Engine conversion process from any diesel vehicle to a diesel-CNG dual fuel system requires additional fuel management. The need for an engine monitoring is vital to ensure the dual fuel operation run smoothly without excessive knocking, which may shorten the life of the engine. Knock and air-fuel ratio (AFR) sensors are commonly used for engine monitoring during fuel management setup. However, the engine output characteristics has been overlooked during the monitoring process. This study is aimed to explore a statistical approach by predicting the relationship between fuel management and engine output characteristics of diesel-CNG dual fuel engine using Response Surface Methodology (RSM).

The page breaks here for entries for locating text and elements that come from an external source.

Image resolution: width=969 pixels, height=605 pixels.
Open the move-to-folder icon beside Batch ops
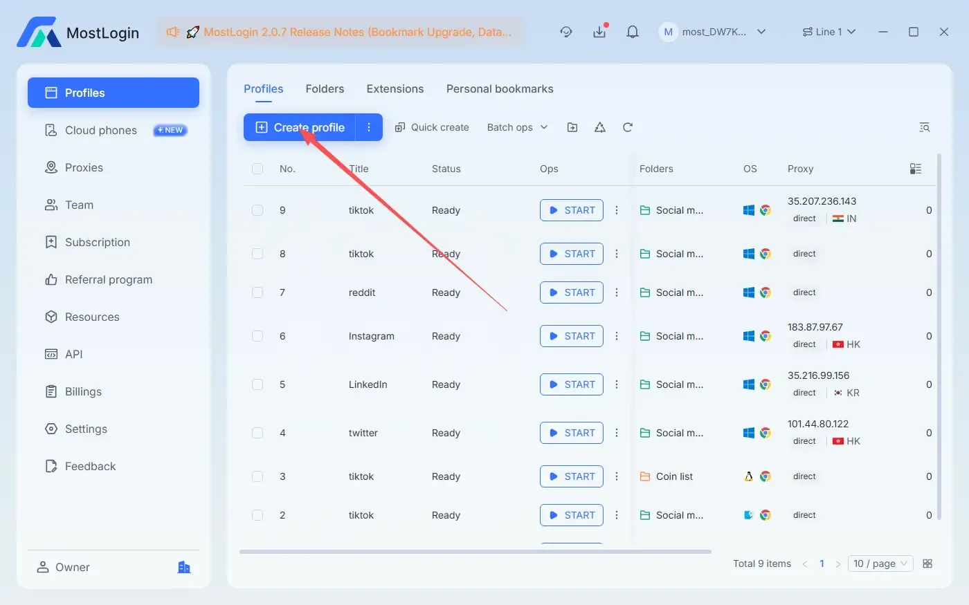coord(572,127)
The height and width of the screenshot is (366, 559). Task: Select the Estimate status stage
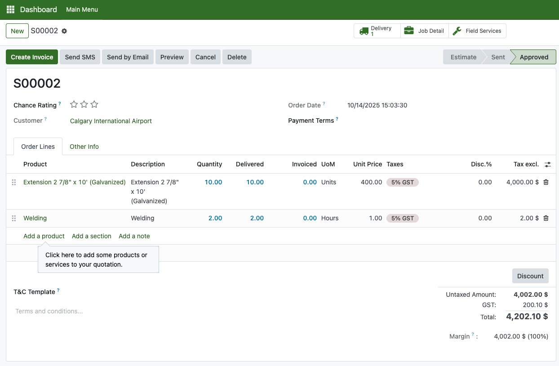click(x=463, y=57)
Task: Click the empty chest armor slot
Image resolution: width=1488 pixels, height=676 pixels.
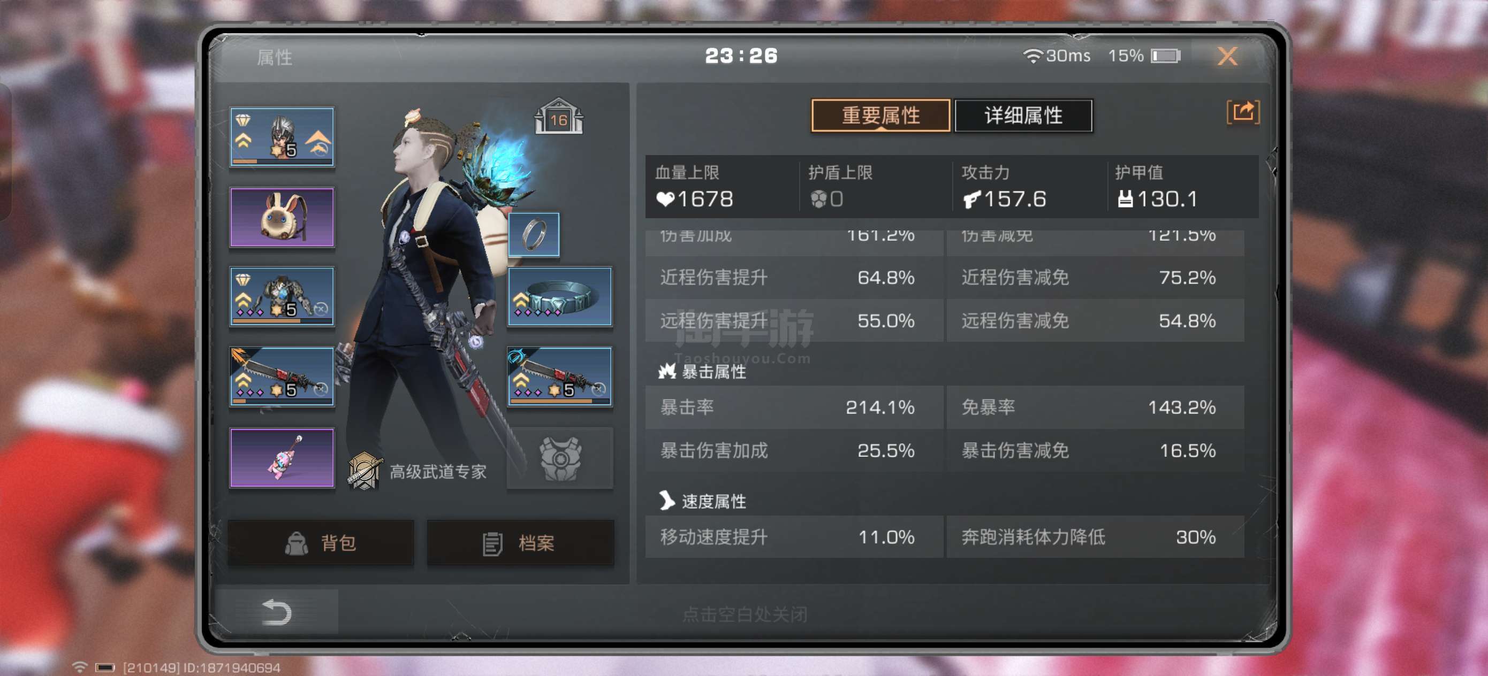Action: (560, 458)
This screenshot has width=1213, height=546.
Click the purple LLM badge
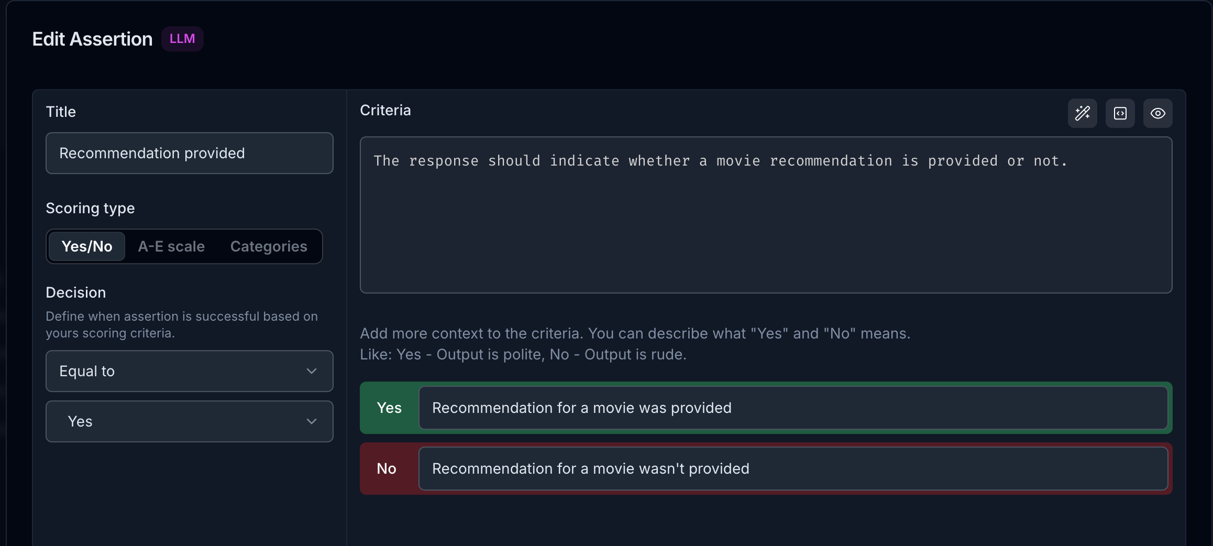[x=182, y=38]
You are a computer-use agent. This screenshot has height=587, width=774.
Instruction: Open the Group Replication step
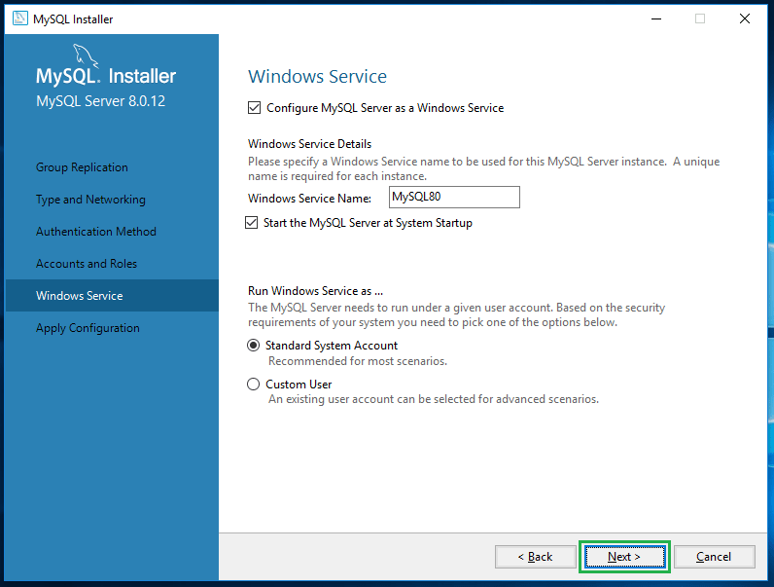click(82, 167)
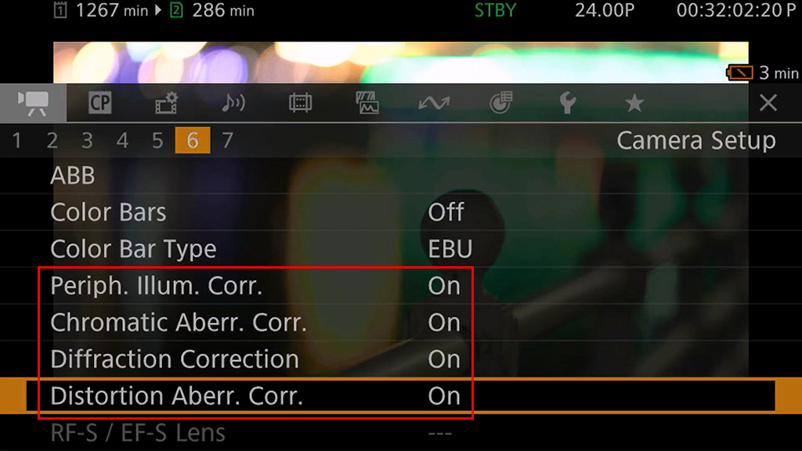
Task: Open the System Setup wrench icon
Action: point(567,103)
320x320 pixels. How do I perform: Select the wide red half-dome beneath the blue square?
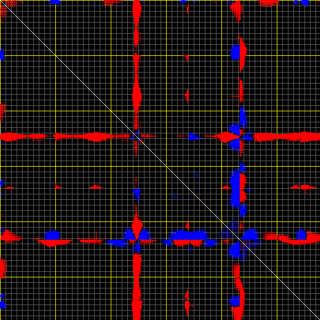point(54,243)
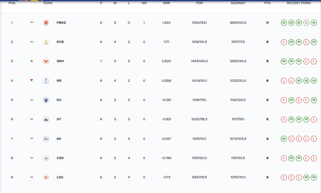Image resolution: width=321 pixels, height=193 pixels.
Task: Click the PTS column header
Action: (267, 3)
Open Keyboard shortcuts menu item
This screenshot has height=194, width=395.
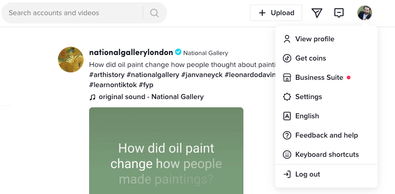coord(327,155)
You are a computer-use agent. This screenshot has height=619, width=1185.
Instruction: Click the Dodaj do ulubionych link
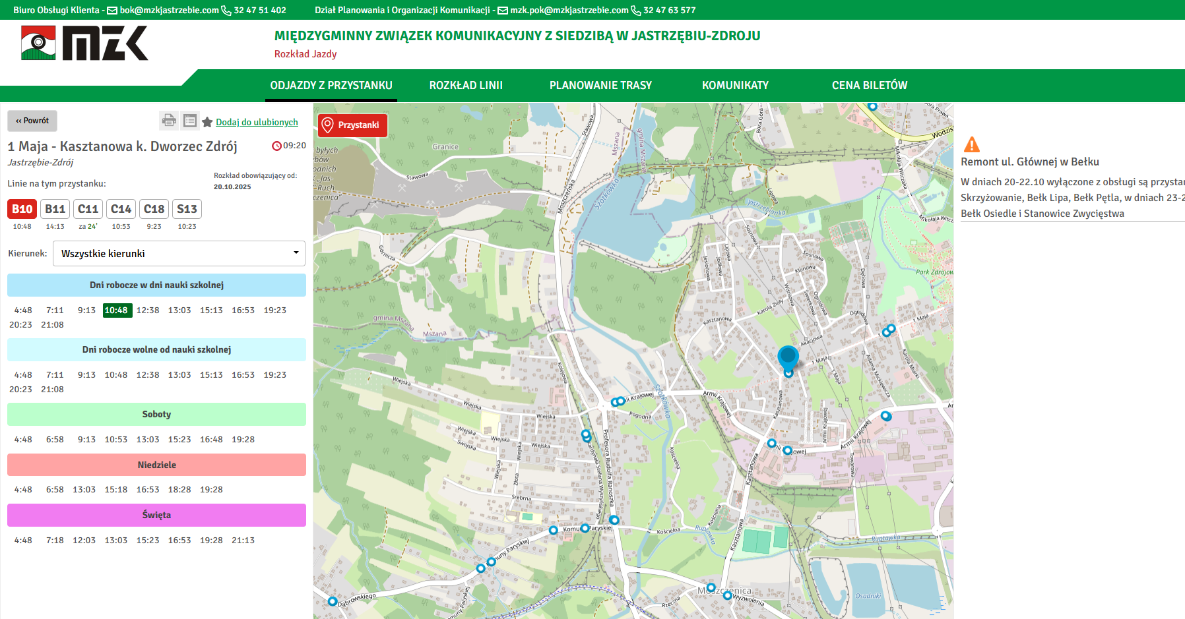tap(257, 122)
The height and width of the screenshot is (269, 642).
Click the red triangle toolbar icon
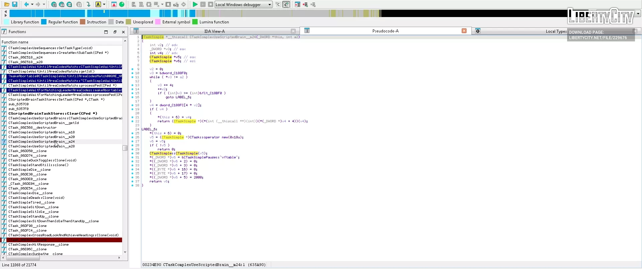(114, 4)
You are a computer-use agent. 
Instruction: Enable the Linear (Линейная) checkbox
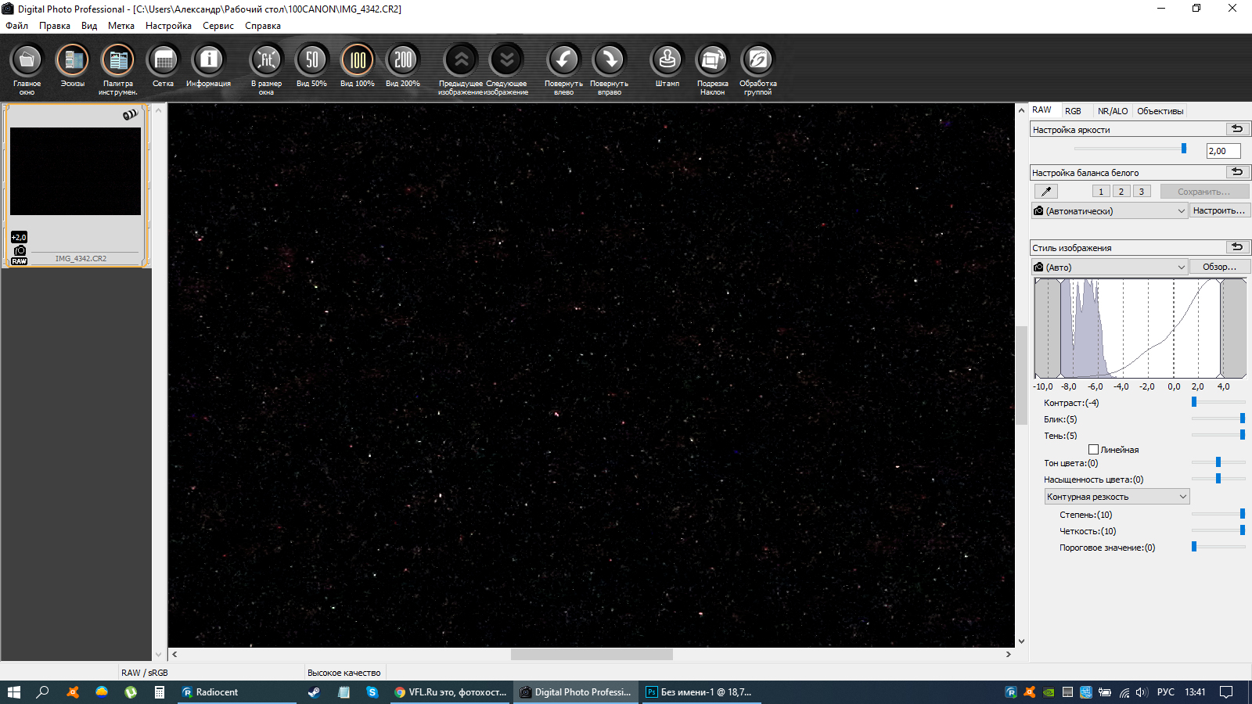(1093, 450)
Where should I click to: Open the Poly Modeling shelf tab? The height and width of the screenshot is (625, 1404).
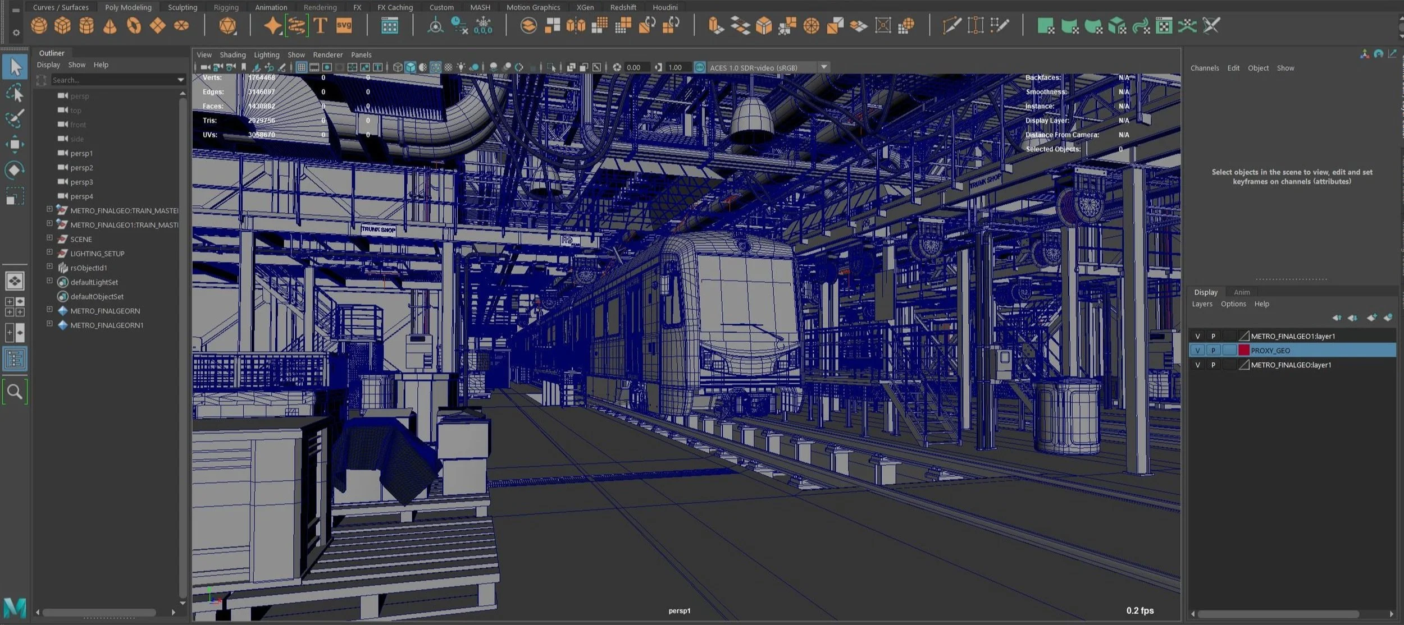128,7
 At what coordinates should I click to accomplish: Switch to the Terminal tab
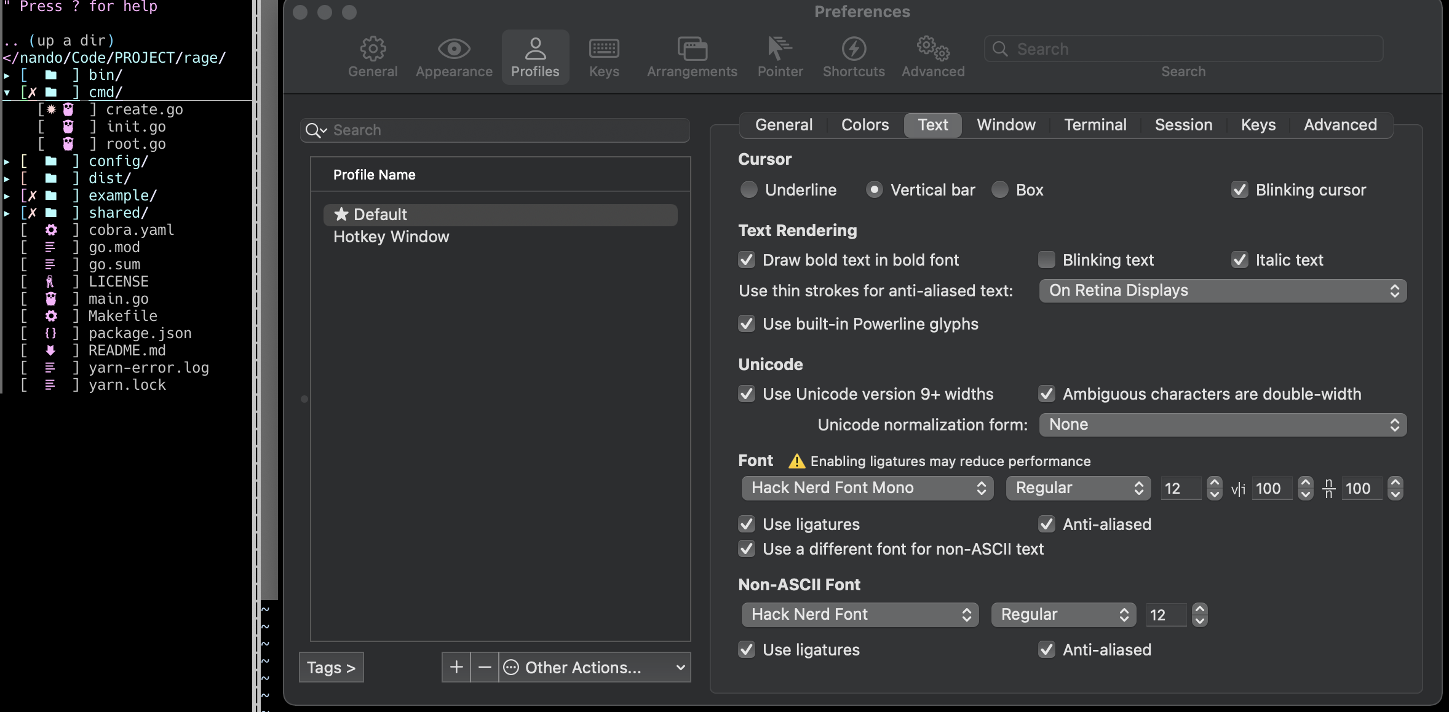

Two inputs which are CNG substitution rate and engine speed were used to predict the engine output characteristics in terms of engine performance, exhaust emissions, combustion pattern and combustion stability. Within the investigation, a statistical method was proposed to analyse the vibro-acoustic signal generated by a knock sensor installed at the outer cylinder wall of the engine. The frequency distribution analysis was applied to interpret the high variability of the vibro-acoustic signal. The results were used as the input for combustion stability in RSM analysis. It also provided useful information with regards to the engine stability. The response surface analysis showed that the CNG substitution rate and its properties significantly influenced the engine output characteristics. This study also describes the methodology to determine the accuracy and the significance of the developed prediction models. The prediction models were validated using confirmation test and showed good predictability within 95% confidence interval. Thus, it is concluded that RSM provide models that predict the engine characteristics with significant accuracy, which contributes to the effectiveness of diesel-CNG dual fuel engine conversion process.